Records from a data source
--*--

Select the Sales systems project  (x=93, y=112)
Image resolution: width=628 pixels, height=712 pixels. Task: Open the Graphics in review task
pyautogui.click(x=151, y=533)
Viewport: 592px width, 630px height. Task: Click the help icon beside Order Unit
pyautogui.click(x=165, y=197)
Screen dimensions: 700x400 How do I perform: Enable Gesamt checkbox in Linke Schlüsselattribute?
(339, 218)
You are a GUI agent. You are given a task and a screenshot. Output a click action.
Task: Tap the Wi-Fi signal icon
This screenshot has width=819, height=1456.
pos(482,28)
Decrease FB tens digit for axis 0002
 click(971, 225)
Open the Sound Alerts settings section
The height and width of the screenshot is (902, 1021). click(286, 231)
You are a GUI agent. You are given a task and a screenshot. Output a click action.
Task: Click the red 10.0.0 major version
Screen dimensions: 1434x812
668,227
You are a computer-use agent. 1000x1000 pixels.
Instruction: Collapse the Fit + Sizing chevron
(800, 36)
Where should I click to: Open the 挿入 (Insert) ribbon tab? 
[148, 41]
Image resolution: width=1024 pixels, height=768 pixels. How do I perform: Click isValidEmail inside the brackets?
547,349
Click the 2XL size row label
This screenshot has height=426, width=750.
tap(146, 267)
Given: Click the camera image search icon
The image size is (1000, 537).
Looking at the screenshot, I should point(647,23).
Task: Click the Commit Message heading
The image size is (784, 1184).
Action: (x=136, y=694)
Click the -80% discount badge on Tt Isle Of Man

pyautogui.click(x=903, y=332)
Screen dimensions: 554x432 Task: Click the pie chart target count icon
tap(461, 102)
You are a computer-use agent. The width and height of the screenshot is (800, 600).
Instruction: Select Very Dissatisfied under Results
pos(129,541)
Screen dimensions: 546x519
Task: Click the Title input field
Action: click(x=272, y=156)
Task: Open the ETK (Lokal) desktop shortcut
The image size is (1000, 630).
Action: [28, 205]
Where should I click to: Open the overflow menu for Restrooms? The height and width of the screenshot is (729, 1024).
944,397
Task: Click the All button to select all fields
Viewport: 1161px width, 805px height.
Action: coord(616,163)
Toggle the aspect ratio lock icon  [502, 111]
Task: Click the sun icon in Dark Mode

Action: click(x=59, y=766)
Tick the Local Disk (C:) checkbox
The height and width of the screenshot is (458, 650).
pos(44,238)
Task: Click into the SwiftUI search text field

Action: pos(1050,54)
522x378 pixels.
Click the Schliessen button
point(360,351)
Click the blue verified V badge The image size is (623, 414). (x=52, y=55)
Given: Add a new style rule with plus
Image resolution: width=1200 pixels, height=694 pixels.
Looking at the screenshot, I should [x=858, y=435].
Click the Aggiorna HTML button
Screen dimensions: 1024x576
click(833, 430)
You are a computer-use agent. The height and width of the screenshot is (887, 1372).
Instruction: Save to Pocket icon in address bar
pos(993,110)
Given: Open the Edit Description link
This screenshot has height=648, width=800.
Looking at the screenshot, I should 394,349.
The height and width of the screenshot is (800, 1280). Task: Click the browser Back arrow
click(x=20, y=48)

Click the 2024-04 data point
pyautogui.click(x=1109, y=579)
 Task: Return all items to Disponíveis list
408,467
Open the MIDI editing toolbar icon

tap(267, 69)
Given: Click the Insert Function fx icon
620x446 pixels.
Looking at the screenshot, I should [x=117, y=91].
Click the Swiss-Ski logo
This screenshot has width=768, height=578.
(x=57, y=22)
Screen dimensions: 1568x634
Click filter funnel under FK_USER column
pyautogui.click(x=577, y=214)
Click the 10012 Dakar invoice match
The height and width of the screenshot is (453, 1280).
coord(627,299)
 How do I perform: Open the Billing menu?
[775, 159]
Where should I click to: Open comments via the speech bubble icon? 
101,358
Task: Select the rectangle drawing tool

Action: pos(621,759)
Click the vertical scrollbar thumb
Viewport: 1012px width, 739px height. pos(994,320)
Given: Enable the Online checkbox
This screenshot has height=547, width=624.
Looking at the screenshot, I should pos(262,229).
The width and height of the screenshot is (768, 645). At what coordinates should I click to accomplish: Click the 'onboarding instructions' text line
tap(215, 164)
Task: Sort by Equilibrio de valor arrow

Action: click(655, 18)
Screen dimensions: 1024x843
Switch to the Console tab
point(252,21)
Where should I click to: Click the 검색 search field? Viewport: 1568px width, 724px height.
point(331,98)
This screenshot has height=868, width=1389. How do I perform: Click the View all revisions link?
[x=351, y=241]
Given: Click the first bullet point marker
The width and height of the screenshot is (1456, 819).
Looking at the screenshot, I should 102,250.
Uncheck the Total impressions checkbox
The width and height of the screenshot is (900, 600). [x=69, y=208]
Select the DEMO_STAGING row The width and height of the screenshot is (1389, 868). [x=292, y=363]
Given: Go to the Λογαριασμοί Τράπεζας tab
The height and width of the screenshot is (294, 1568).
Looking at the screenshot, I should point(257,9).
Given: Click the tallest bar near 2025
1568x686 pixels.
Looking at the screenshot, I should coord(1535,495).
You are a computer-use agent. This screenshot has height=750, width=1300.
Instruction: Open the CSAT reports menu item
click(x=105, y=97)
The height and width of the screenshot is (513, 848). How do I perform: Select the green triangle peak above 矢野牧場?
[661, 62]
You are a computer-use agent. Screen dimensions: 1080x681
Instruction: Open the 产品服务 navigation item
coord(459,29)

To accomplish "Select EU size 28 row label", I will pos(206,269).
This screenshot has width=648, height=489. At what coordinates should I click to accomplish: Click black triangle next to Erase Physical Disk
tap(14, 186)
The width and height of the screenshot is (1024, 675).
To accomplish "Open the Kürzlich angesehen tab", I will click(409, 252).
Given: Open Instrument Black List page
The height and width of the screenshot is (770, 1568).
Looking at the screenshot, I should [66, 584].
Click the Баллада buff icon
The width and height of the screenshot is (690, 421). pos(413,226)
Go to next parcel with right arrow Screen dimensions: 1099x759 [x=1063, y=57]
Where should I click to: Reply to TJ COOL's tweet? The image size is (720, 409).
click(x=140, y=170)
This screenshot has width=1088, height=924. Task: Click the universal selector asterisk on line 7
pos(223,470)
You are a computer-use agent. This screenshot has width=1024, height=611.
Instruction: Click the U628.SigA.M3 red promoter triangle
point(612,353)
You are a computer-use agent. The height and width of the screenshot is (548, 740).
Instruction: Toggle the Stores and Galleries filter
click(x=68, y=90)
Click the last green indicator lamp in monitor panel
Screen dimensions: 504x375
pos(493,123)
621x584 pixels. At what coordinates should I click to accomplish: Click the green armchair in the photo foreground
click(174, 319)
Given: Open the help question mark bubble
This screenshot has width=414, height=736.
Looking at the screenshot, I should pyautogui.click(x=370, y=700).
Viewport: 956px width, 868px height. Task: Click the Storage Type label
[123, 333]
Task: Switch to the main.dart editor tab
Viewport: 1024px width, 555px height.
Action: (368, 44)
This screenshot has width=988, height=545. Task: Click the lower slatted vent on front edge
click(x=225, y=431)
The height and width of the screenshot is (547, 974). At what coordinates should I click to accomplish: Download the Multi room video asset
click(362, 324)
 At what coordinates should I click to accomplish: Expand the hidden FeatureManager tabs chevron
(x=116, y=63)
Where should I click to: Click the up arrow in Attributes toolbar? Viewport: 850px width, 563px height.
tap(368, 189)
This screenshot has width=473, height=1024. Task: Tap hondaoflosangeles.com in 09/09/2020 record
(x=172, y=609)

--*--

The lines above should be duplicated exactly.

Select the Sales systems project  (x=93, y=112)
Image resolution: width=628 pixels, height=712 pixels. Task: Open the Graphics in review task
pyautogui.click(x=151, y=533)
Viewport: 592px width, 630px height. Task: Click the help icon beside Order Unit
pyautogui.click(x=165, y=197)
Screen dimensions: 700x400 How do I perform: Enable Gesamt checkbox in Linke Schlüsselattribute?
(339, 218)
You are a GUI agent. You are given a task and a screenshot. Output a click action.
Task: Tap the Wi-Fi signal icon
This screenshot has width=819, height=1456.
pos(482,28)
Decrease FB tens digit for axis 0002
 click(971, 225)
Open the Sound Alerts settings section
The height and width of the screenshot is (902, 1021). click(286, 231)
You are a GUI agent. You are given a task and a screenshot. Output a click action.
Task: Click the red 10.0.0 major version
Screen dimensions: 1434x812
668,227
You are a computer-use agent. 1000x1000 pixels.
Instruction: Collapse the Fit + Sizing chevron
(800, 36)
Where should I click to: Open the 挿入 (Insert) ribbon tab? 
[148, 41]
Image resolution: width=1024 pixels, height=768 pixels. How do I perform: Click isValidEmail inside the brackets?
547,349
Click the 2XL size row label
This screenshot has height=426, width=750.
tap(146, 267)
Given: Click the camera image search icon
The image size is (1000, 537).
Looking at the screenshot, I should point(647,23).
Task: Click the Commit Message heading
The image size is (784, 1184).
Action: (x=136, y=694)
Click the -80% discount badge on Tt Isle Of Man

pyautogui.click(x=903, y=332)
Screen dimensions: 554x432 Task: Click the pie chart target count icon
tap(461, 102)
You are a computer-use agent. The width and height of the screenshot is (800, 600).
Instruction: Select Very Dissatisfied under Results
pos(129,541)
Screen dimensions: 546x519
Task: Click the Title input field
Action: click(x=272, y=156)
Task: Open the ETK (Lokal) desktop shortcut
The image size is (1000, 630).
Action: [28, 205]
Where should I click to: Open the overflow menu for Restrooms? The height and width of the screenshot is (729, 1024).
944,397
Task: Click the All button to select all fields
Viewport: 1161px width, 805px height.
Action: coord(616,163)
Toggle the aspect ratio lock icon  [502, 111]
Task: Click the sun icon in Dark Mode

Action: click(x=59, y=766)
Tick the Local Disk (C:) checkbox
The height and width of the screenshot is (458, 650).
pos(44,238)
Task: Click into the SwiftUI search text field

Action: pos(1050,54)
522x378 pixels.
Click the Schliessen button
point(360,351)
Click the blue verified V badge The image size is (623, 414). (x=52, y=55)
Given: Add a new style rule with plus
Image resolution: width=1200 pixels, height=694 pixels.
Looking at the screenshot, I should [x=858, y=435].
Click the Aggiorna HTML button
Screen dimensions: 1024x576
click(833, 430)
You are a computer-use agent. The height and width of the screenshot is (887, 1372).
Instruction: Save to Pocket icon in address bar
pos(993,110)
Given: Open the Edit Description link
This screenshot has height=648, width=800.
Looking at the screenshot, I should 394,349.
The height and width of the screenshot is (800, 1280). Task: Click the browser Back arrow
click(x=20, y=48)

Click the 2024-04 data point
pyautogui.click(x=1109, y=579)
 Task: Return all items to Disponíveis list
408,467
Open the MIDI editing toolbar icon

tap(267, 69)
Given: Click the Insert Function fx icon
620x446 pixels.
Looking at the screenshot, I should [x=117, y=91].
Click the Swiss-Ski logo
This screenshot has width=768, height=578.
(x=57, y=22)
Screen dimensions: 1568x634
Click filter funnel under FK_USER column
pyautogui.click(x=577, y=214)
Click the 10012 Dakar invoice match
The height and width of the screenshot is (453, 1280).
coord(627,299)
 How do I perform: Open the Billing menu?
[775, 159]
Where should I click to: Open comments via the speech bubble icon? 
101,358
Task: Select the rectangle drawing tool

Action: pos(621,759)
Click the vertical scrollbar thumb
Viewport: 1012px width, 739px height. pos(994,320)
Given: Enable the Online checkbox
This screenshot has height=547, width=624.
Looking at the screenshot, I should pos(262,229).
The width and height of the screenshot is (768, 645). At what coordinates should I click to accomplish: Click the 'onboarding instructions' text line
tap(215, 164)
Task: Sort by Equilibrio de valor arrow

Action: click(655, 18)
Screen dimensions: 1024x843
Switch to the Console tab
point(252,21)
Where should I click to: Click the 검색 search field? Viewport: 1568px width, 724px height.
point(331,98)
This screenshot has height=868, width=1389. How do I perform: Click the View all revisions link?
[x=351, y=241]
Given: Click the first bullet point marker
The width and height of the screenshot is (1456, 819).
Looking at the screenshot, I should 102,250.
Uncheck the Total impressions checkbox
The width and height of the screenshot is (900, 600). [x=69, y=208]
Select the DEMO_STAGING row The width and height of the screenshot is (1389, 868). [x=292, y=363]
Given: Go to the Λογαριασμοί Τράπεζας tab
The height and width of the screenshot is (294, 1568).
Looking at the screenshot, I should point(257,9).
Given: Click the tallest bar near 2025
1568x686 pixels.
Looking at the screenshot, I should coord(1535,495).
You are a computer-use agent. This screenshot has height=750, width=1300.
Instruction: Open the CSAT reports menu item
click(x=105, y=97)
The height and width of the screenshot is (513, 848). How do I perform: Select the green triangle peak above 矢野牧場?
[661, 62]
You are a computer-use agent. Screen dimensions: 1080x681
Instruction: Open the 产品服务 navigation item
coord(459,29)

To accomplish "Select EU size 28 row label", I will pos(206,269).
This screenshot has width=648, height=489. At what coordinates should I click to accomplish: Click black triangle next to Erase Physical Disk
tap(14, 186)
The width and height of the screenshot is (1024, 675).
To accomplish "Open the Kürzlich angesehen tab", I will click(409, 252).
Given: Open Instrument Black List page
The height and width of the screenshot is (770, 1568).
Looking at the screenshot, I should [66, 584].
Click the Баллада buff icon
The width and height of the screenshot is (690, 421). pos(413,226)
Go to next parcel with right arrow Screen dimensions: 1099x759 [x=1063, y=57]
Where should I click to: Reply to TJ COOL's tweet? The image size is (720, 409).
click(x=140, y=170)
This screenshot has width=1088, height=924. Task: Click the universal selector asterisk on line 7
pos(223,470)
You are a computer-use agent. This screenshot has width=1024, height=611.
Instruction: Click the U628.SigA.M3 red promoter triangle
point(612,353)
You are a computer-use agent. The height and width of the screenshot is (548, 740).
Instruction: Toggle the Stores and Galleries filter
click(x=68, y=90)
Click the last green indicator lamp in monitor panel
Screen dimensions: 504x375
pos(493,123)
621x584 pixels. At what coordinates should I click to accomplish: Click the green armchair in the photo foreground
click(174, 319)
Given: Open the help question mark bubble
This screenshot has width=414, height=736.
Looking at the screenshot, I should pyautogui.click(x=370, y=700).
Viewport: 956px width, 868px height. Task: Click the Storage Type label
[123, 333]
Task: Switch to the main.dart editor tab
Viewport: 1024px width, 555px height.
Action: (368, 44)
This screenshot has width=988, height=545. Task: Click the lower slatted vent on front edge
click(x=225, y=431)
The height and width of the screenshot is (547, 974). At what coordinates should I click to accomplish: Download the Multi room video asset
click(362, 324)
 At what coordinates should I click to accomplish: Expand the hidden FeatureManager tabs chevron
(x=116, y=63)
Where should I click to: Click the up arrow in Attributes toolbar? Viewport: 850px width, 563px height.
tap(368, 189)
This screenshot has width=473, height=1024. Task: Tap hondaoflosangeles.com in 09/09/2020 record
(x=172, y=609)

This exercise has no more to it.